(Task goal) Transcribe all the records exactly and omit any images they hold.

--------

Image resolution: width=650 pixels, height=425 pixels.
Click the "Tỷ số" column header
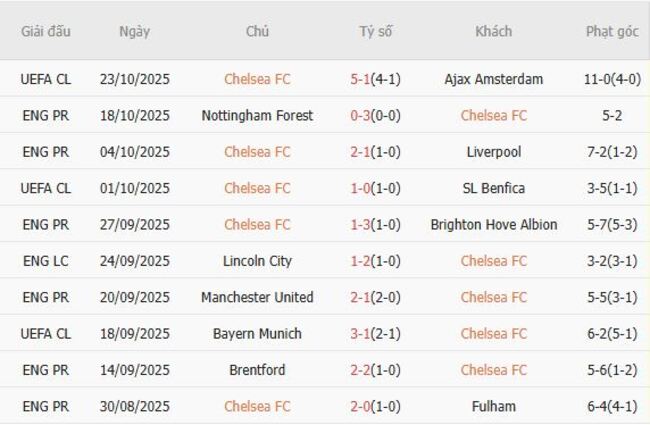(x=375, y=31)
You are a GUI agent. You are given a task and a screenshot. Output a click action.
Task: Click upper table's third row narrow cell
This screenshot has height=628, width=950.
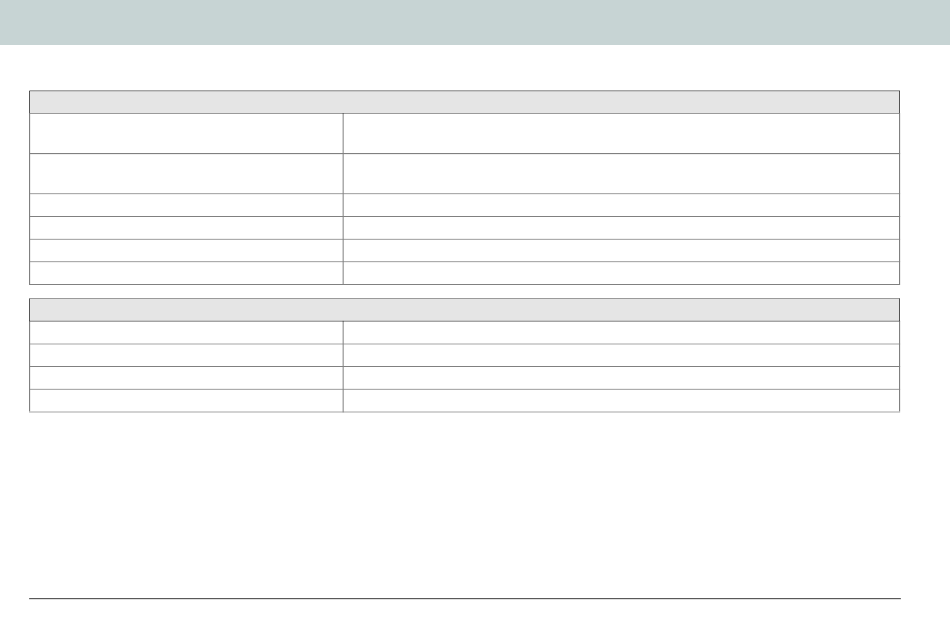coord(186,205)
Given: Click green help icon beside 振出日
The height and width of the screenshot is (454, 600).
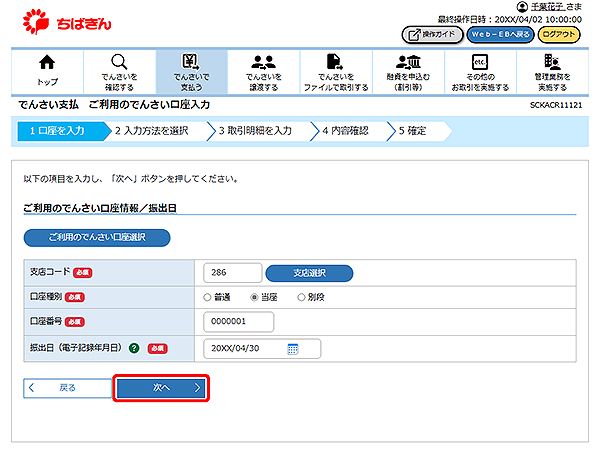Looking at the screenshot, I should 133,348.
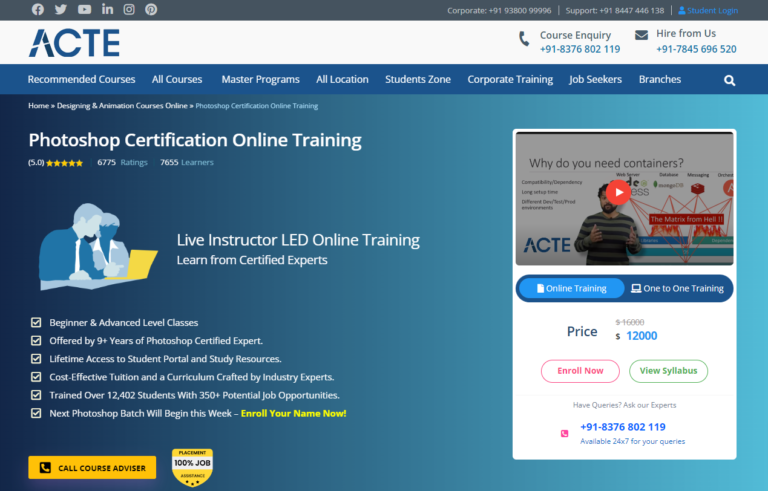Expand the All Courses menu
This screenshot has height=491, width=768.
point(177,79)
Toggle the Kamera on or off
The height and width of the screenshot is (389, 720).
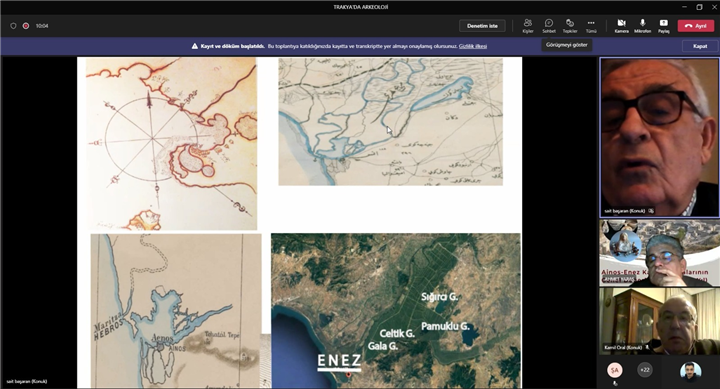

--------

(Solution to the exercise)
Image resolution: width=650 pixels, height=425 pixels.
Click the "Tỷ số" column header
(x=375, y=31)
You are a GUI agent. You are given a task and a screenshot. Output a click action.
Task: Click upper table's third row narrow cell
This screenshot has height=628, width=950.
coord(186,205)
Given: Click green help icon beside 振出日
The height and width of the screenshot is (454, 600).
Looking at the screenshot, I should 133,348.
Expand the All Courses menu
This screenshot has height=491, width=768.
point(177,79)
Toggle the Kamera on or off
The height and width of the screenshot is (389, 720).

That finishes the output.